The official purchasing managers' index (PMI) fell from 50.2 in June to 50.1 last month, driven by declines in new orders, production and employment.

The reading released yesterday by the National Bureau of Statistics and the China Federation of Logistics and Purchasing was the weakest in eight months. A reading above 50 indicates expansion and below suggests contraction.

However, economists said that when seasonal adjustments were factored in, the reading showed some improvement from June, a trend in line with a separate PMI released yesterday by HSBC and Markit Economics. The HSBC-Market index rose from 48.2 in June to 49.3 last month.

'The PMI showed signs of stabilising in July, suggesting pro-growth measures have started to show effect,' China International Capital chief economist Peng Wensheng said.

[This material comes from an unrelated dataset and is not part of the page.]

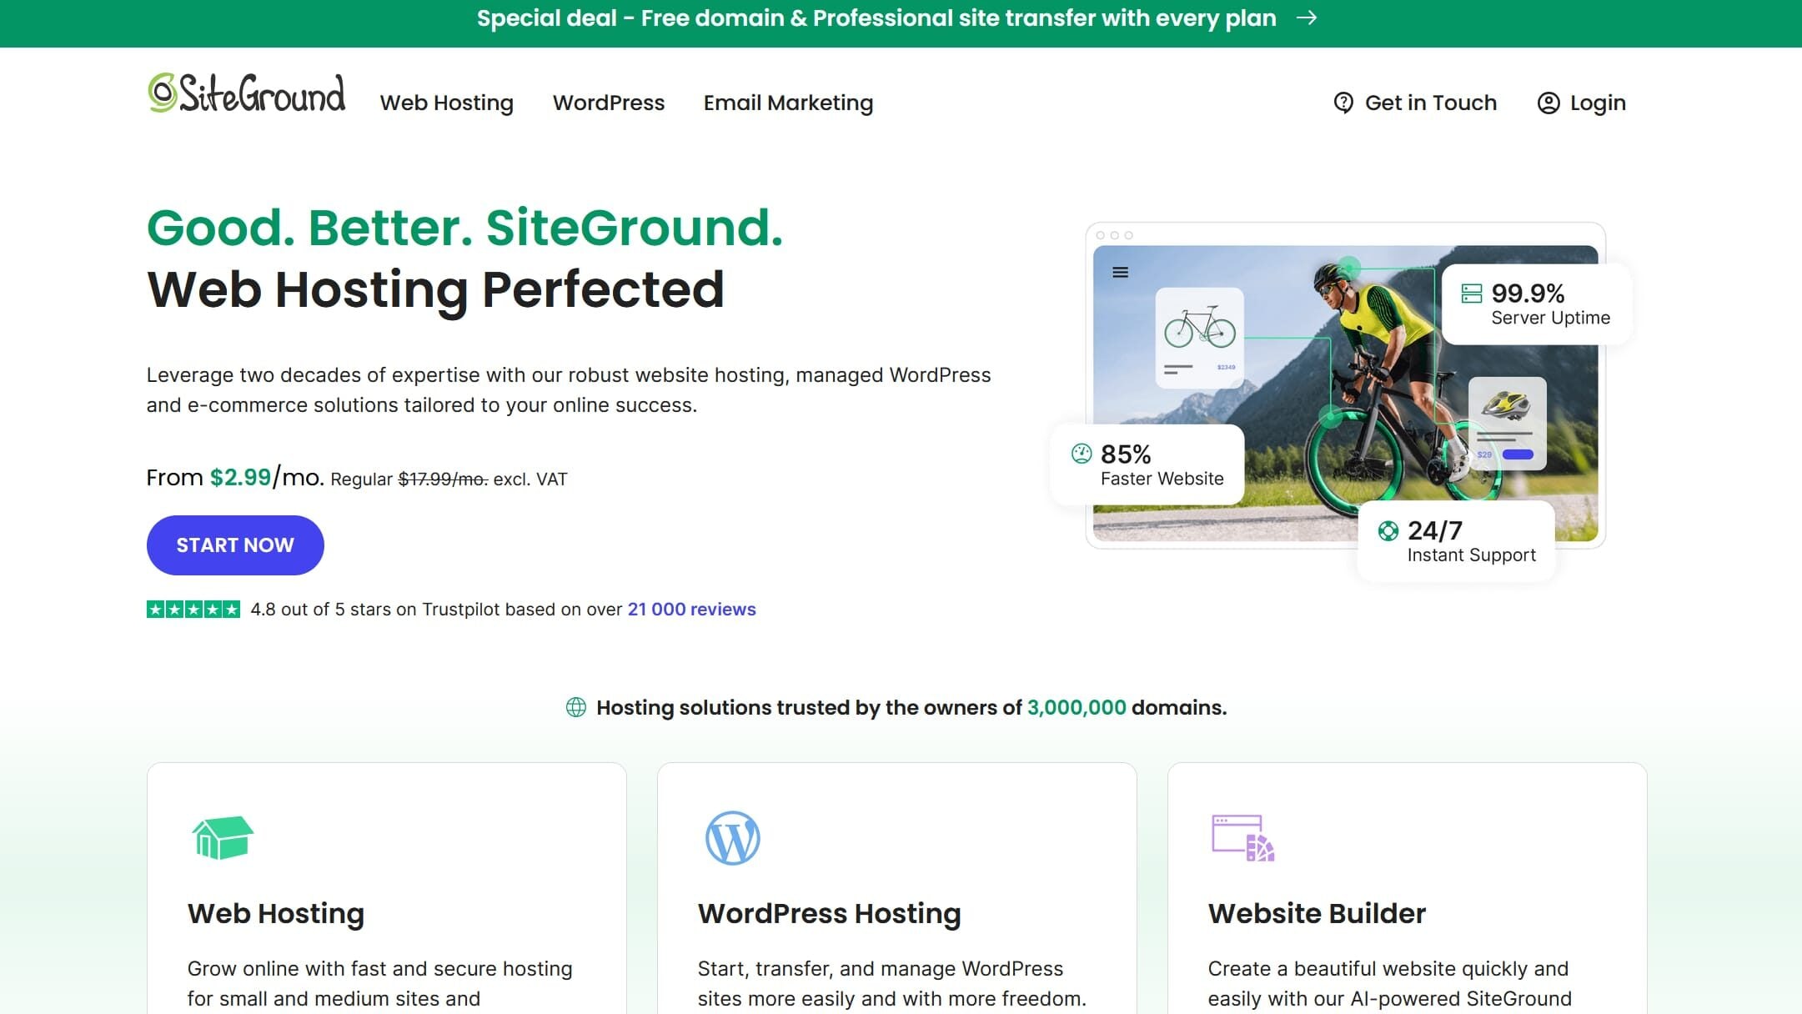The width and height of the screenshot is (1802, 1014).
Task: Click the bicycle product card in hero image
Action: click(1199, 338)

'The authorities are expected to maintain the easing stance as the persistent weakness in demand has started to affect employment.'

The official PMI's sub-index of employment edged down from 49.7 in June to 49.5, its third monthly drop in a row and second month of contraction.

Barclays Capital economist Chang Jian said: 'Employment has not yet become a serious problem, but the risk of more job losses in the manufacturing sector is rising.'

In the official PMI, the production sub-index softened from 52 in June to 51.8 in July, while new export orders fell from 47.5 to 46.6, pointing to further worsening in external demand as a result of the European debt crisis.

China should put growth stabilisation 'in a more prominent position', President Hu Jintao said at a Politburo meeting on Tuesday. The nation has changed focus from inflation control to growth stabilisation since April after the economy expanded 8.1 per cent in the first quarter, the slowest pace in three years.

The central bank has cut interest rates twice since June 8 and reduced the amount of cash banks must set aside as reserves three times since November. Many economists forecast more reductions in interest rates and the reserve requirement ratio if exports slow sharply.

Morgan Stanley economists said in a research note that more measures to boost the economy were expected in the coming months in infrastructure investment, social housing, and the extension of structural tax reforms to more regions.